*** DATA TO PROCESS ***

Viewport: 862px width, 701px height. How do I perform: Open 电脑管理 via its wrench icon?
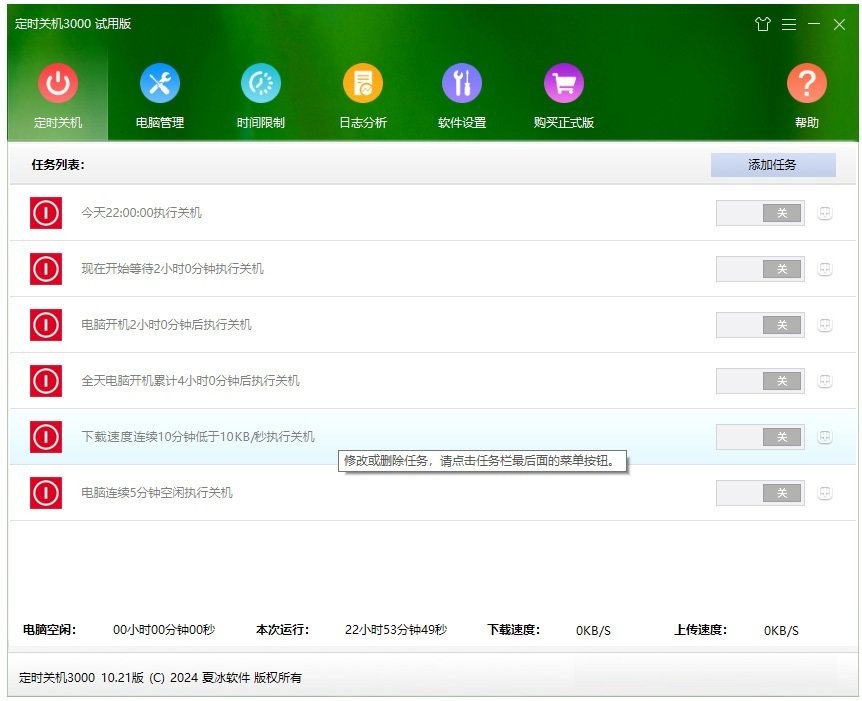click(159, 84)
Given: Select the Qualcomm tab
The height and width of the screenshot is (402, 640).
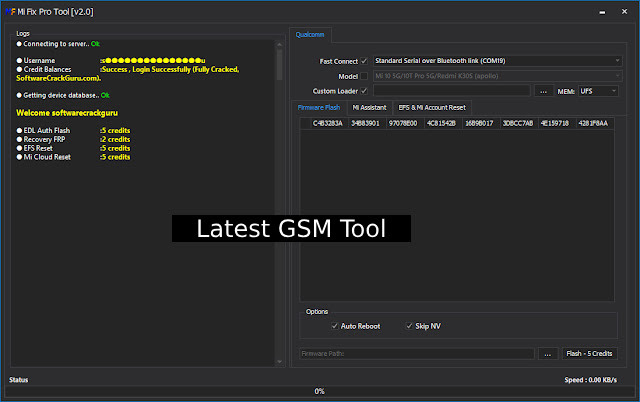Looking at the screenshot, I should (x=310, y=35).
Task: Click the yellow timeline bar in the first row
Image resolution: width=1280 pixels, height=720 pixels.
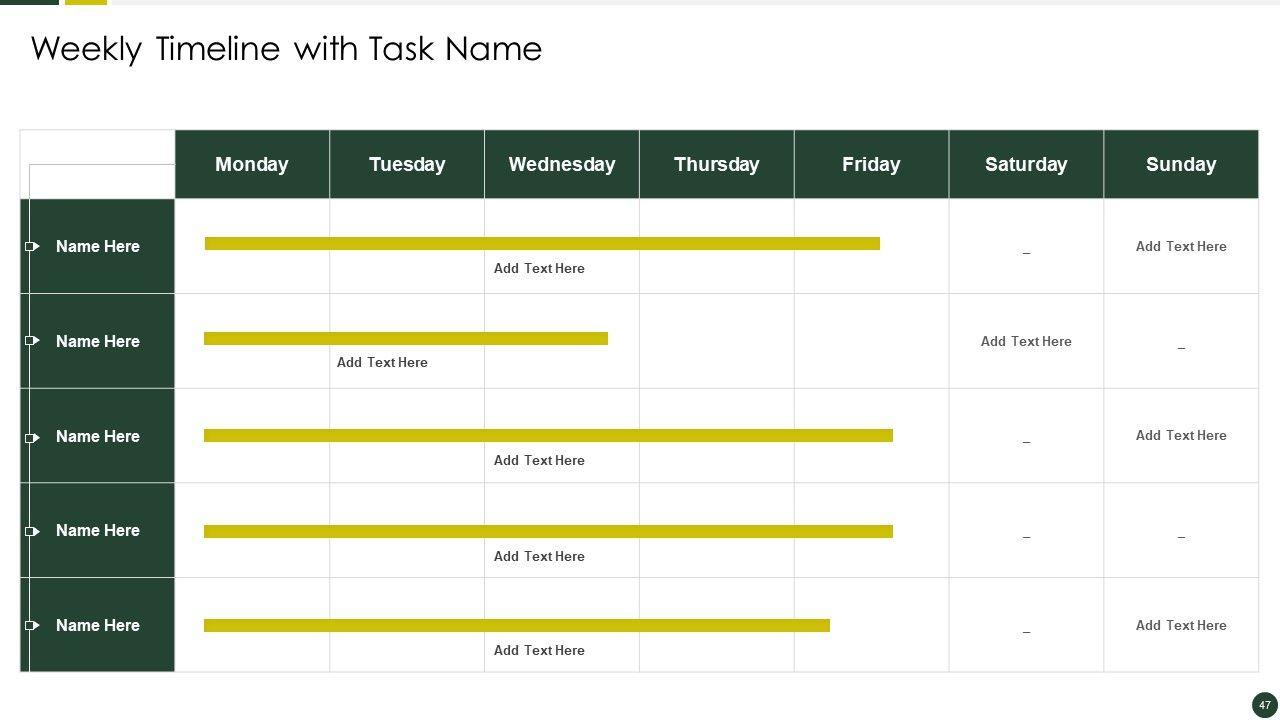Action: (542, 244)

*** End of DATA TO PROCESS ***

(WORK TO BE COMPLETED): Everything in the listing, except its images, should be set down exactly.

(OUTPUT FOR THIS TASK):
Viewport: 862px width, 701px height. How do I perform: Open 电脑管理 via its wrench icon?
click(159, 84)
Given: Select the Qualcomm tab
The height and width of the screenshot is (402, 640).
Looking at the screenshot, I should (x=310, y=35).
Task: Click the yellow timeline bar in the first row
Image resolution: width=1280 pixels, height=720 pixels.
Action: (542, 244)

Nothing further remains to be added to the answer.